What to do => Extract a passage from the excerpt on the Regional Aviation Association of Australia verbatim. Begin at the words "In December 2021, Regional" and stop after "Pacific and MFS.".

Excerpt provided =>

- - - - -

In December 2021, Regional Aviation Association of Australia announced they cooperate with AMDA to conduct the roadshow and aviation showcase across Australia. Both sides believe that this cooperation will achieve a win-win outcome and make the value of regional aviation in Australia even more significant. The regional aviation showcase cooperate with AMDA will be conducted during 28 February 2023 to 5 March 2023.

== Scholarship ==
Due to the high barrier of the aviation industry, it usually takes a lot of time and funds to enter this industry and maintain skill in the later stages. RAAA and sponsors offer the Scholarships for qualified pilots and technical trainees. The sponsors include Ansett Aviation Training, Avsuper, JSSI, Hawker Pacific and MFS.

== Challenge ==
The degree of attention by the government and various parties to regional airline is a severe challenge to the Regional Aviation Association of Australia. Some issues need to work together with the government to be solved more effectively. The CEO of Regional Aviation Association of Australia Paul Tyrrell said that even though regional airlines are important part of the Australian aviation industry, it still feels the neglect of the government and opposition, and many transportation policies could not help regional airline.

- - - - -

(Stored items)
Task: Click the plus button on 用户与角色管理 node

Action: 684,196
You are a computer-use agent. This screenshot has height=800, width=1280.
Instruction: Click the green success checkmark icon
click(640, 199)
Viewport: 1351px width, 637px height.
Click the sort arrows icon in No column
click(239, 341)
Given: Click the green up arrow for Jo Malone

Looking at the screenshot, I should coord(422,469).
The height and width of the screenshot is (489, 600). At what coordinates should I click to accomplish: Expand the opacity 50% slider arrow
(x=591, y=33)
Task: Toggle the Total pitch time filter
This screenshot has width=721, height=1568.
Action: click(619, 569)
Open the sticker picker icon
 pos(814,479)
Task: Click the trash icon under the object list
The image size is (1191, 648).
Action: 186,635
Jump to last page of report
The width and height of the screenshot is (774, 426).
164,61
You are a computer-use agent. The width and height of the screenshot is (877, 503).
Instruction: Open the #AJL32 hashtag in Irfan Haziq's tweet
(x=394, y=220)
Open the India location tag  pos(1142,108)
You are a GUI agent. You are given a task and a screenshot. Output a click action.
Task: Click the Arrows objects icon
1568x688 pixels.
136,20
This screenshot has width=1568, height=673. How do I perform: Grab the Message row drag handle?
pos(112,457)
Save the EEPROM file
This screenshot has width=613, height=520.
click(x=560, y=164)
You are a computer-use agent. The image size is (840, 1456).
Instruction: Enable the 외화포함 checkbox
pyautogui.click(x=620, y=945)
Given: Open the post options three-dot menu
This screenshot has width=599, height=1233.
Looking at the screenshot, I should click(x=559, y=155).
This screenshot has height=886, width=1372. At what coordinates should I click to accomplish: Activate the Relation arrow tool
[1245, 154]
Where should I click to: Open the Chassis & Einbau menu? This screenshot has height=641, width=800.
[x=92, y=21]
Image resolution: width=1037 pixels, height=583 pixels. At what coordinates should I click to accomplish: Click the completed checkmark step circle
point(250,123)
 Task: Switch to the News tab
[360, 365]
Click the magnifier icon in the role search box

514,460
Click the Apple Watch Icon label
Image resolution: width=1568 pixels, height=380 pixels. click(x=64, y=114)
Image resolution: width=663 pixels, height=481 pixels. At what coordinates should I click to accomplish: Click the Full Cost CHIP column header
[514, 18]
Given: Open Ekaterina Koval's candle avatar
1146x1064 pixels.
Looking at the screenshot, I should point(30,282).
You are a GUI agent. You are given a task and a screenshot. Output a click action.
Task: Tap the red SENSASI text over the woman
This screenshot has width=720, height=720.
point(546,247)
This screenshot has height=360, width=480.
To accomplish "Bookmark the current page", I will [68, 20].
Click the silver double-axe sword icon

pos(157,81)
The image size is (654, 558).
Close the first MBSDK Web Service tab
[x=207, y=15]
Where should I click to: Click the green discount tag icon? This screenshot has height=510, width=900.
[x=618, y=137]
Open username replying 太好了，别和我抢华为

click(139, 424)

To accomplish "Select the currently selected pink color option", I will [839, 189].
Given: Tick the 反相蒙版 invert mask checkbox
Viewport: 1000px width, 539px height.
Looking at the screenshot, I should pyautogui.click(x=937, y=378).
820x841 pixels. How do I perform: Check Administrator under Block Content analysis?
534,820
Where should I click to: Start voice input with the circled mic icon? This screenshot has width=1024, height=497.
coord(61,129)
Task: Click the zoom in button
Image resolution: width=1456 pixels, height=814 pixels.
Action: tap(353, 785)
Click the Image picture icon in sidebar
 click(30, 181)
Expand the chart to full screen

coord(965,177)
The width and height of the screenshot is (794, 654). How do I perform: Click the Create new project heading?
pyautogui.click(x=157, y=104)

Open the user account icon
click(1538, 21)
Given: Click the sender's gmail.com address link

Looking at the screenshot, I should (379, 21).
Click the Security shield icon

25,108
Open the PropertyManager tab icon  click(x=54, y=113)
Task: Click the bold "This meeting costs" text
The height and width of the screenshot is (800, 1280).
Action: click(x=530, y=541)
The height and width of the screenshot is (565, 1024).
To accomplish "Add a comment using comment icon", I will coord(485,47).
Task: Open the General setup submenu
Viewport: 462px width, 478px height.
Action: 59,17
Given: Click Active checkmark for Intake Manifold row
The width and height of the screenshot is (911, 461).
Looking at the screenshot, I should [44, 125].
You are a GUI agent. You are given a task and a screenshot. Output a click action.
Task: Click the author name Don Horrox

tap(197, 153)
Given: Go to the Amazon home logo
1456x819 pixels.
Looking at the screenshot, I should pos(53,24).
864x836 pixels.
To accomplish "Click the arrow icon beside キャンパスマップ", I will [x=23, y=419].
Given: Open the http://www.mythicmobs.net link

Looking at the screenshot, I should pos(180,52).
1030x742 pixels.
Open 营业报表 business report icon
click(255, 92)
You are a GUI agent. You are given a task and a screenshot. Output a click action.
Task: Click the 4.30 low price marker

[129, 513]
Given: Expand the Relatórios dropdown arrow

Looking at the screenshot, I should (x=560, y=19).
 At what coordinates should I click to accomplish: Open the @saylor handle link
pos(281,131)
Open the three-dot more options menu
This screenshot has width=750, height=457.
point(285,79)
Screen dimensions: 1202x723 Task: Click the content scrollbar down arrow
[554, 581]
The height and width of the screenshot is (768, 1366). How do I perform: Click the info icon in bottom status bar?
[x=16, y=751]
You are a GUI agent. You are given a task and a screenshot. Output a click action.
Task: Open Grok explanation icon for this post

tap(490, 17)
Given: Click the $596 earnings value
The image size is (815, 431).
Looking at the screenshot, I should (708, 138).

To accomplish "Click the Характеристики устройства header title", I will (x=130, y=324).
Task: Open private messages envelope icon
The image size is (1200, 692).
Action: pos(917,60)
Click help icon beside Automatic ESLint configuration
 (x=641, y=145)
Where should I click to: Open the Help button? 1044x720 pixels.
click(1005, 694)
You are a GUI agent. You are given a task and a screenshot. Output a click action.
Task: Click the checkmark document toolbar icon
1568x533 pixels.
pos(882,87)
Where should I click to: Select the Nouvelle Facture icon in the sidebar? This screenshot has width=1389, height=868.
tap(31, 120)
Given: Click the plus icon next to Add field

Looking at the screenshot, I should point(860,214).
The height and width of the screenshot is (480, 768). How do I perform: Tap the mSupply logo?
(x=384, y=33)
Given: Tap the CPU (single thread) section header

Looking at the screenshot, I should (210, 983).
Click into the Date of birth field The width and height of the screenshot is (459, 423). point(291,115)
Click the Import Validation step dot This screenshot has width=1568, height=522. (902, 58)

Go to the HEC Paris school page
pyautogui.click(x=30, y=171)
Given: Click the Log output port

- - - - -

Solution to this exercise =>
In December 2021, Regional Aviation Association of Australia announced they cooperate with AMDA to conduct the roadshow and aviation showcase across Australia. Both sides believe that this cooperation will achieve a win-win outcome and make the value of regional aviation in Australia even more significant. The regional aviation showcase cooperate with AMDA will be conducted during 28 February 2023 to 5 March 2023.

== Scholarship ==
Due to the high barrier of the aviation industry, it usually takes a lot of time and funds to enter this industry and maintain skill in the later stages. RAAA and sponsors offer the Scholarships for qualified pilots and technical trainees. The sponsors include Ansett Aviation Training, Avsuper, JSSI, Hawker Pacific and MFS.